:: Aim of the exercise ::
Below are records. Find each line in them that holds the word "Courses" and copy it.

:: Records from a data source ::
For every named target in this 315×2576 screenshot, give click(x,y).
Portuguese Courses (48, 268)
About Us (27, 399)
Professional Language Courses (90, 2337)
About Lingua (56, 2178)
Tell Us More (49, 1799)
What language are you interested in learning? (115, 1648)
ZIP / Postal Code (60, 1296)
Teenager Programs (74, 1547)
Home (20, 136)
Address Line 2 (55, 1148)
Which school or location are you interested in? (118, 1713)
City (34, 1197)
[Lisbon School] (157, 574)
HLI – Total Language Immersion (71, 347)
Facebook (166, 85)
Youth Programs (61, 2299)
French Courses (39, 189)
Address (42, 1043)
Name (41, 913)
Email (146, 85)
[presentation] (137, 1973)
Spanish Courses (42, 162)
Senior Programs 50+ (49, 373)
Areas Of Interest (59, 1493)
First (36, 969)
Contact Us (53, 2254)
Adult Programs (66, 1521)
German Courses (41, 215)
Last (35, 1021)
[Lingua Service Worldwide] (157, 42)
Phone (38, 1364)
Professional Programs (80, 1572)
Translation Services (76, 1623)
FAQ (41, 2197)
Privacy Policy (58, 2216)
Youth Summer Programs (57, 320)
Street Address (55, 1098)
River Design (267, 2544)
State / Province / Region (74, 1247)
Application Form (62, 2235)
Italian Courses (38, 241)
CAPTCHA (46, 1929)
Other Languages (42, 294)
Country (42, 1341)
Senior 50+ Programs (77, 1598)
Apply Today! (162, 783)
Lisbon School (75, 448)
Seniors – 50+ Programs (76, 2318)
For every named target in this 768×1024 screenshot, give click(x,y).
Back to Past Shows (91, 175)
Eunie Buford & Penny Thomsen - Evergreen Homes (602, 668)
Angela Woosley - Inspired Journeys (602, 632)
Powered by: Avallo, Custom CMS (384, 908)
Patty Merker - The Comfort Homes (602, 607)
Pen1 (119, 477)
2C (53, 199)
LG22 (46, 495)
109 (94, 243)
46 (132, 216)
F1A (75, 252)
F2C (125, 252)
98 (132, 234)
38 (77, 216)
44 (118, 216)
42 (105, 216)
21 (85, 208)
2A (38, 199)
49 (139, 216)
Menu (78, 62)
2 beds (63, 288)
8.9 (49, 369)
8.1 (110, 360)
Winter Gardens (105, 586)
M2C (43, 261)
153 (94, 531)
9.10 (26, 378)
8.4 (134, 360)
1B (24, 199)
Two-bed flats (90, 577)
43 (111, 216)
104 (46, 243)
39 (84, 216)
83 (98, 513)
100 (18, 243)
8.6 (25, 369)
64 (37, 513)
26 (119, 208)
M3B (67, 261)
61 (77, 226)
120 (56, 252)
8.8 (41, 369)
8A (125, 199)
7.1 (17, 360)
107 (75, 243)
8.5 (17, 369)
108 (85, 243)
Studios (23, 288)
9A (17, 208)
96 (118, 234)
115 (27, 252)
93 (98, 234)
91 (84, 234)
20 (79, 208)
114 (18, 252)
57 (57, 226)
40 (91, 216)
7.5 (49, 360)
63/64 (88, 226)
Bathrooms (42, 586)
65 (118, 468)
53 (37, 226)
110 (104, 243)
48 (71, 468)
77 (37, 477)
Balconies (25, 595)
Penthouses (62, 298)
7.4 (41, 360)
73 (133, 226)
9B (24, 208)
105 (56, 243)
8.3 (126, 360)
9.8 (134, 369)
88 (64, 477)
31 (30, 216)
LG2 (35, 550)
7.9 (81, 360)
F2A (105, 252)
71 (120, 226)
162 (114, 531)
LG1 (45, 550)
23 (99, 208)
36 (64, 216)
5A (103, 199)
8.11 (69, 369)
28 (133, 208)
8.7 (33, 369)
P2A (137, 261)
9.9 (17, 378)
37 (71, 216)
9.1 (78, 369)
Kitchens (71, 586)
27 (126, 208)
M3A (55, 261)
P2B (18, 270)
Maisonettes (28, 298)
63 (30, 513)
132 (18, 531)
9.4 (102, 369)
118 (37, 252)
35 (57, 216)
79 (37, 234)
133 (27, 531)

:: Exercise solution ::
Portuguese Courses (48, 268)
Professional Language Courses (90, 2337)
French Courses (39, 189)
Spanish Courses (42, 162)
German Courses (41, 215)
Italian Courses (38, 241)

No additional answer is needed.